When Elizabeth II is alone, does she, like France’s Louis XV, reflect, “Après moi, le déluge”? No doubt — as Shakespeare marked with the bit about how uneasy is the head that wears the crown — that royal responsibility can be onerous, whether the monarchy be absolute, as in the Bard’s time, or constitutional, as in ours.

Reports from the Palace relay that Her Majesty is confined to light duties, due to ailing health. She canceled a visit to Ireland and skipped the climate conference opening at Glasgow. Now, we learn, a sprained back forced her at the weekend to rescind her role at Remembrance Sunday ceremonies, no doubt a personal blow, given her wartime service.

Does Elizabeth enjoy the rare privilege of semi-retirement? Methinks spare time must wear heavy upon her, no less so than the weight of regal responsibility.
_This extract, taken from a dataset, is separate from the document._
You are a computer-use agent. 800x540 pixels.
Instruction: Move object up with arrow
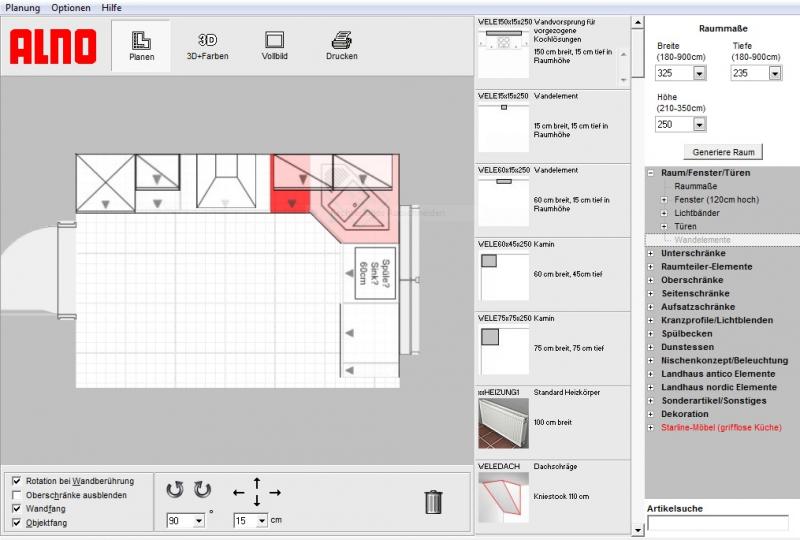pos(256,482)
As inevitable mortality looms before her, what must the Queen be thinking?

Royal watchers attest she is driven by her responsibility. She famously voiced a dedication to duty when she succeeded her father to the throne. At her elevation, Elizabeth vowed to dedicate her life, whether long or short, to the people of her vast realm.

Only the churlish would criticize her 69 years on the throne. Yet what comes after? Confidants disclose that she has never forgotten the existential threat to the monarchy when her uncle, Edward VIII, abdicated so as to marry twice-divorced Wallis Simpson.
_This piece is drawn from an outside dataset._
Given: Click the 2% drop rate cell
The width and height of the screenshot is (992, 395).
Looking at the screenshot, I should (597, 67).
Louis XV had cause for concern. He would leave his young heir and grandson a country burdened by debt and inept administration. Louis XVI paid with his life for the extravagances of his grandfather. That’s when the regime of absolute monarchy in France became Ancien.
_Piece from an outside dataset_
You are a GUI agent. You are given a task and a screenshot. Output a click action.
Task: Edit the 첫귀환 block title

Elizabeth need not reproach herself on these grounds. She has ruled over her dominions with wisdom and a light touch. But she cannot be blind to the foibles of the generation to follow. Prince Charles embraces the current fads of climate change with a passion that is apparently shared by his own son, William.

The heir apparent carries the banner against anthropocentric climate change while acknowledging that, as King, the tradition of apolitical monarchy must be the rule. How faithful will Charles be to this tradition? Will he stake the climate against the crown?

Tom Paine, in “Common Sense,” perceived this weakness of hereditary monarchy more than two centuries ago. The minds of monarchs-in-waiting “are early poisoned by importance,” he wrote. “The world they act in differs so materially from the world at large, that they have but little opportunity of knowing its true interests, and when they succeed to the government are frequently the most ignorant and unfit of any throughout the dominions.”

Elizabeth avoided that fate by acceding to the throne at a young age and by being drilled in the virtue of “doing nothing.” Would that she had tutored her son and grandson on this head. For humanity’s role in the climate change controversy remains unclear. The consequences of steps to stem the use of fossil fuels are already apparent.

Feature the current oil and energy crisis in America, fueled by the Biden administration and its war against the petroleum industry. The Labor shortages due to Covid fallout add to the difficulty of getting gasoline to market. Inflationary creep also has a hand in making scarce supplies even more expensive to average Americans.

What happens when governments around the globe enact measures to combat climate change in earnest? The cost will be born by those forgotten men and women who form the backbone of support for the House of Windsor. Princes Charles and William may court celebrity acclaim with their protestations on behalf of the climate, but left-liberal progressives don’t love the monarchy. These royal endorsements are but a means to an end.

So think of Middle England. How will it respond when it realizes that members of the Royal Family have had a hand in raising the costs of heating and transportation? These “woke” Royals ignore the “true interests” of the “world at large” at their peril. We can but wonder whether Elizabeth entertains such thoughts while she recuperates at Windsor. Could the coming climate change after her be the deluge?